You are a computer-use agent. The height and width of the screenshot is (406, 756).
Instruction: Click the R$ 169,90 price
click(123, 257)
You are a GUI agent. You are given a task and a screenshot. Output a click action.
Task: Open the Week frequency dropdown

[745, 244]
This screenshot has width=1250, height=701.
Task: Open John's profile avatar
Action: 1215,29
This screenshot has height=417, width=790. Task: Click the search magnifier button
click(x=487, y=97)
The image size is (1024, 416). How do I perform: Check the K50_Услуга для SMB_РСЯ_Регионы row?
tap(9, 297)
...
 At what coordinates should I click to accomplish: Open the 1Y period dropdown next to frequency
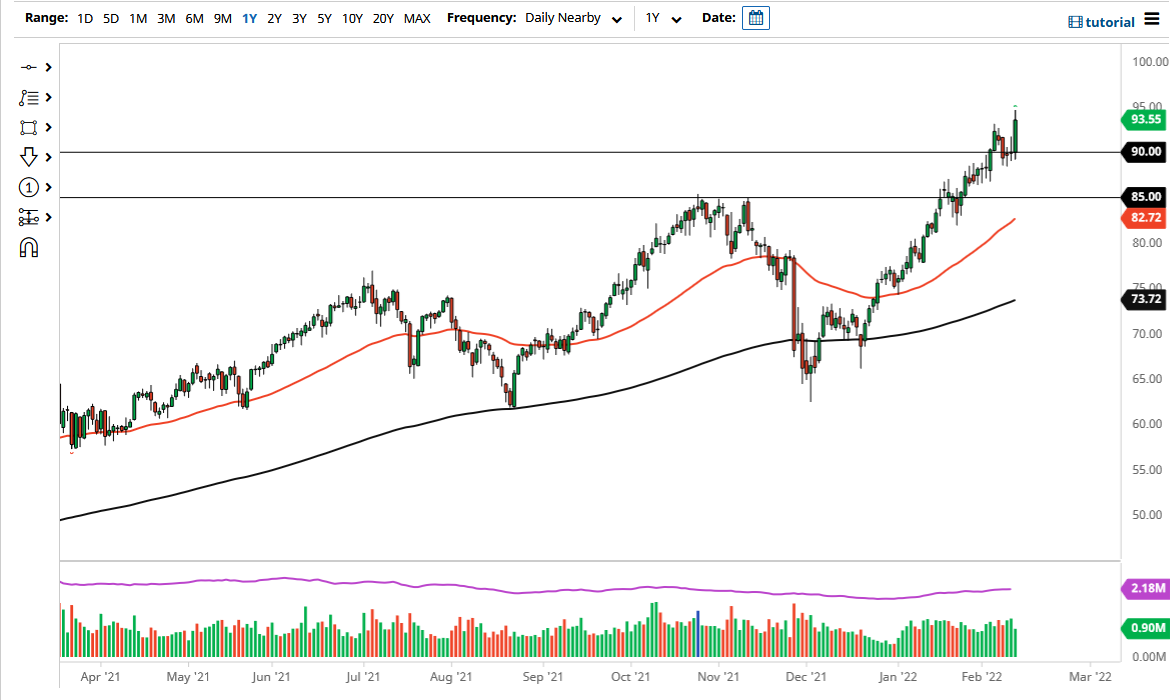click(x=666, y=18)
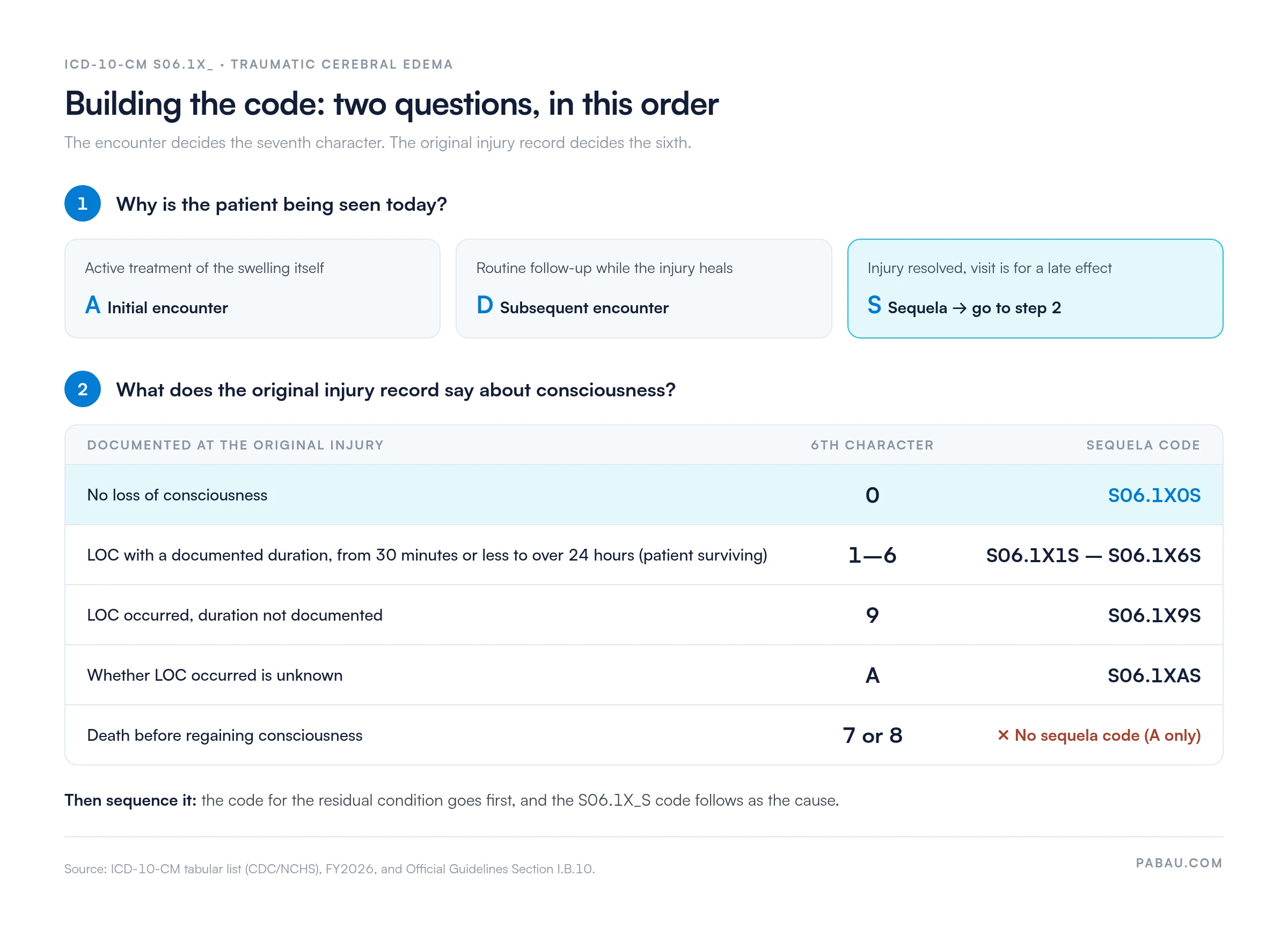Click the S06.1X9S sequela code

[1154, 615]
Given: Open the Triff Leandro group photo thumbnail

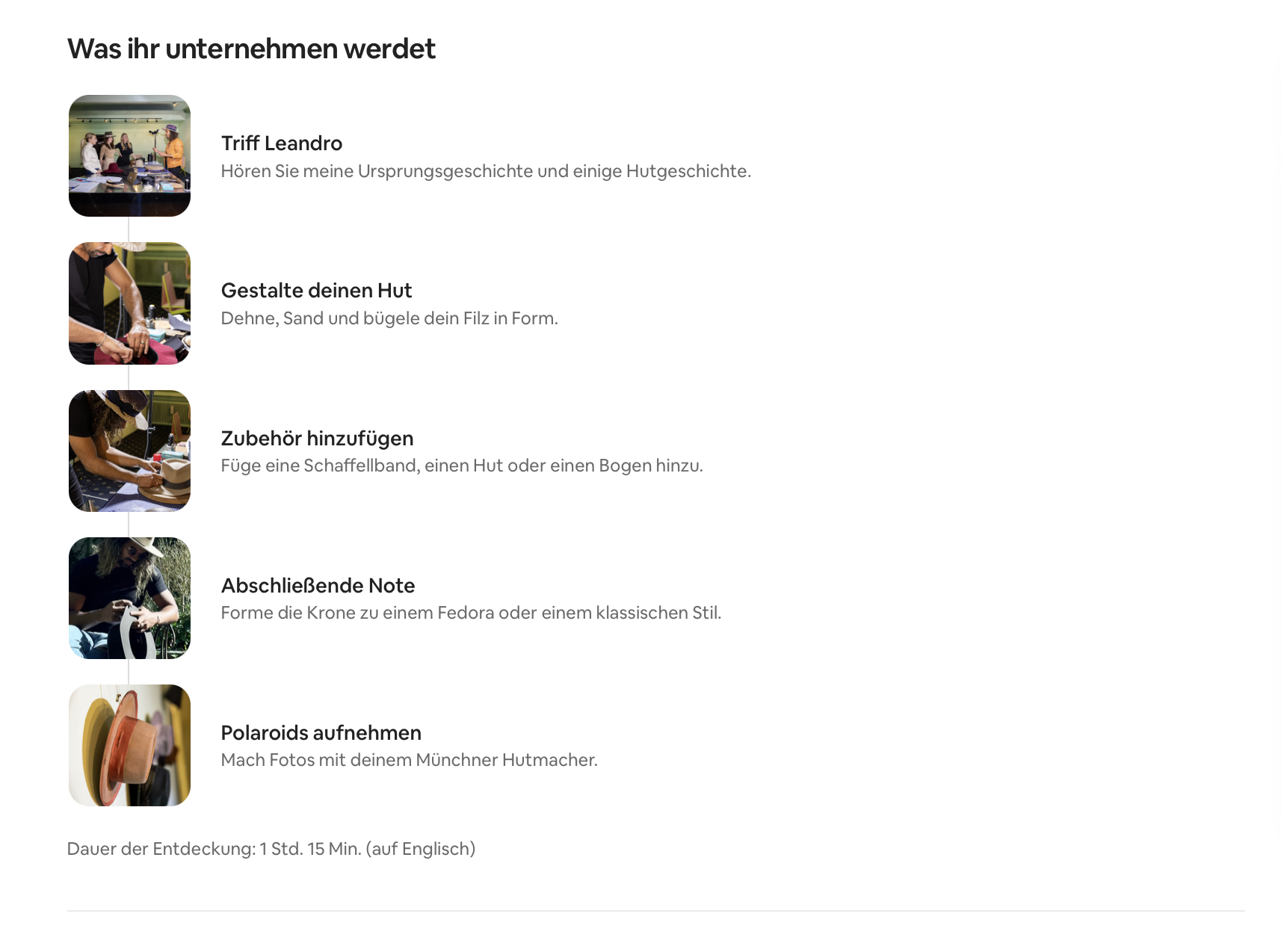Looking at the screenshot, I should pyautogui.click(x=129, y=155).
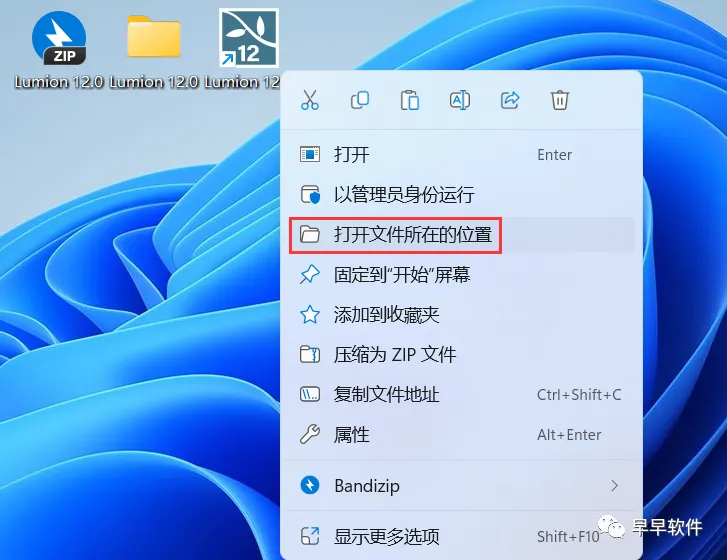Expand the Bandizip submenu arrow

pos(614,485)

**Your instructions**
Only a number is wanted here: how many lines of the records above contain "agent".

**Response**
2